La plus glorieuse, celle à laquelle Freud s’est d’abord consacré, par laquelle il a forcé une porte de l’inconscient, c’est le rêve.
Et ensuite, c’est le lapsus, l’acte maqué, le mot d’esprit dans ses rapports avec l’inconscient, comme il l’a écrit.
Et Lacan dans son enseignement a répété cette chronologie de Freud, c’est-à-dire que « Fonction et champ de la parole et du langage », au fond c’est une reprise à l’endroit, pas à l’envers comme il l’a évoqué, c’est une reprise à l’endroit des premiers ouvrages de Freud (bon, c’est à l’envers parce qu’il met en valeur qu’il s’agit essentiellement du champ du langage).

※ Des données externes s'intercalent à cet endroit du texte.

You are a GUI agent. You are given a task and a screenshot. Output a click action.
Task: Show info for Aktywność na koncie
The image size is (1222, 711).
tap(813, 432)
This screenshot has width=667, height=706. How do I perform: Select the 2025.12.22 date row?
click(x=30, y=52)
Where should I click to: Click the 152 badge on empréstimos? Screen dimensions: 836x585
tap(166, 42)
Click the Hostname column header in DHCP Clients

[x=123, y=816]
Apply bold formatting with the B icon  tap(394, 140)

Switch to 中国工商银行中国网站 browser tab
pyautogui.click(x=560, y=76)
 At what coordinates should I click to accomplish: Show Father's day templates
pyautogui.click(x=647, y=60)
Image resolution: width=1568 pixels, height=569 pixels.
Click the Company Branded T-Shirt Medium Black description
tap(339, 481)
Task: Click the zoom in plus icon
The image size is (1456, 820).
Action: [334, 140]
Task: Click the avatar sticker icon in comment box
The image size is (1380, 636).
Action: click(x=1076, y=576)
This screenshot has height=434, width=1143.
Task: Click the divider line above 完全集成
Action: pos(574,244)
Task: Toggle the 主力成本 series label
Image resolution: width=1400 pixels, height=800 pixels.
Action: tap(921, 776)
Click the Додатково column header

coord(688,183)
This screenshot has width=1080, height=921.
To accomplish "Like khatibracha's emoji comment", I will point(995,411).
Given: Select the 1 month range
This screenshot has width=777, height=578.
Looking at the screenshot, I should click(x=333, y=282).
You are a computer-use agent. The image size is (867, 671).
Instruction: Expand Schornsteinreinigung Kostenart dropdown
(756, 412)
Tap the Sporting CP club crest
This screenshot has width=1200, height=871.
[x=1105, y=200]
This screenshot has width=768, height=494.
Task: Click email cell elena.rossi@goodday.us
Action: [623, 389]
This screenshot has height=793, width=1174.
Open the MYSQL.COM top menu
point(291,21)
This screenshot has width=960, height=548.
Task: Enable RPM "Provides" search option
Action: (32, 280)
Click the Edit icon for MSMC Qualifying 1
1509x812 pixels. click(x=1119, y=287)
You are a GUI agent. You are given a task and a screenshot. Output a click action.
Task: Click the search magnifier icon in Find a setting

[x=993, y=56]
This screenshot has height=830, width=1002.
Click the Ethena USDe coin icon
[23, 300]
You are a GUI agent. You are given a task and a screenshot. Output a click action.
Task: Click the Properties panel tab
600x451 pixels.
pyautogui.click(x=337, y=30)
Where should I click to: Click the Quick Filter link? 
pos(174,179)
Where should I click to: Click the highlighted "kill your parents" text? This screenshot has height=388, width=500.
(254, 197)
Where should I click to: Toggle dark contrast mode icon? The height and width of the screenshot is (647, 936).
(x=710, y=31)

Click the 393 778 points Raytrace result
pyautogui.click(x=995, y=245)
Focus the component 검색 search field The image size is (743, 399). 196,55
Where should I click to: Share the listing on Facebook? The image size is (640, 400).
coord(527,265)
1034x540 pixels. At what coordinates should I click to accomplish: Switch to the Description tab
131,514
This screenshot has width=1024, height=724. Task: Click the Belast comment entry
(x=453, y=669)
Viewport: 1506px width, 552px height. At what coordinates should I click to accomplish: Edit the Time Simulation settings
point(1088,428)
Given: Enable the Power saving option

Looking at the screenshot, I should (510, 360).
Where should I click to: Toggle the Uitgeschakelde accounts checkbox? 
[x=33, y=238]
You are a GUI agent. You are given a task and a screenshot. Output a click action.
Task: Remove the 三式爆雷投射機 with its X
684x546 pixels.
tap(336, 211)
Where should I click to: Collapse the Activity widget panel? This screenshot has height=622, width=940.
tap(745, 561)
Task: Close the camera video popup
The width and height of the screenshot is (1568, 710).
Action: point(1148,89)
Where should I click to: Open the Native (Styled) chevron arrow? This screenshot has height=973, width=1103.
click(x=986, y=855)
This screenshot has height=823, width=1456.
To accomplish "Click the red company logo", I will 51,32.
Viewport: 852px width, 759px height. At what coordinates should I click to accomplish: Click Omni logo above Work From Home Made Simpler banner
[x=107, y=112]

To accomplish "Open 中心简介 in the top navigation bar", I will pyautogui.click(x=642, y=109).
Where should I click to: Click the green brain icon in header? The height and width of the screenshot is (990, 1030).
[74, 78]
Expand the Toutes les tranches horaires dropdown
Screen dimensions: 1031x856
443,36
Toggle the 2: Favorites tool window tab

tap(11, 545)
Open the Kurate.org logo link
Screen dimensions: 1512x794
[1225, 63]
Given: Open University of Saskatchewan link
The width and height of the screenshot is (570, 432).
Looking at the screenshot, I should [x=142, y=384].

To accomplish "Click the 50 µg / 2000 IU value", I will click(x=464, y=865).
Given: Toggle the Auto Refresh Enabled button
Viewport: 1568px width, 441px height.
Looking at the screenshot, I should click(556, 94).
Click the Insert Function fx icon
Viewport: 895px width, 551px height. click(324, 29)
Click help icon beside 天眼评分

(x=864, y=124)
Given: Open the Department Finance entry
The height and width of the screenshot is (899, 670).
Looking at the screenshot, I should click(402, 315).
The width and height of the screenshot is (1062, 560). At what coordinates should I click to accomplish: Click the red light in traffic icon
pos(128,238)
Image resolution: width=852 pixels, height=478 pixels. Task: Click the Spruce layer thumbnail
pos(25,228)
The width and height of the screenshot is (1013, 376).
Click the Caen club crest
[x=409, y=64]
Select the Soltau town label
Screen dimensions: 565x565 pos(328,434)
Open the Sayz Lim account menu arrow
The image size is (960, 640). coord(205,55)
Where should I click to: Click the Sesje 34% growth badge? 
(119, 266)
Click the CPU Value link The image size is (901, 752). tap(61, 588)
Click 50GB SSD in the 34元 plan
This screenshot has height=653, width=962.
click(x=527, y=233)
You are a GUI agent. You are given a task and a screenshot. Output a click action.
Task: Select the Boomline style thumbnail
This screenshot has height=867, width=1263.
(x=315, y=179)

Alors, ce sont des consistances qui sont à déchiffrer, dans lesquelles une vérité est supposée être chiffrée, où une vérité est supposée présente mais dissimulée, qu’on appelle « refoulée ». Bien sûr on tente d’expliquer les raisons de ce refoulement. Et cette vérité se laisse traduire. Et, lorsqu’elle est traduite, révélée et traduite, elle apparaît être celle du désir. Au moins, Lacan la simplifie dans les termes du désir. Et c’est là que s’exerce par excellence l’interprétation.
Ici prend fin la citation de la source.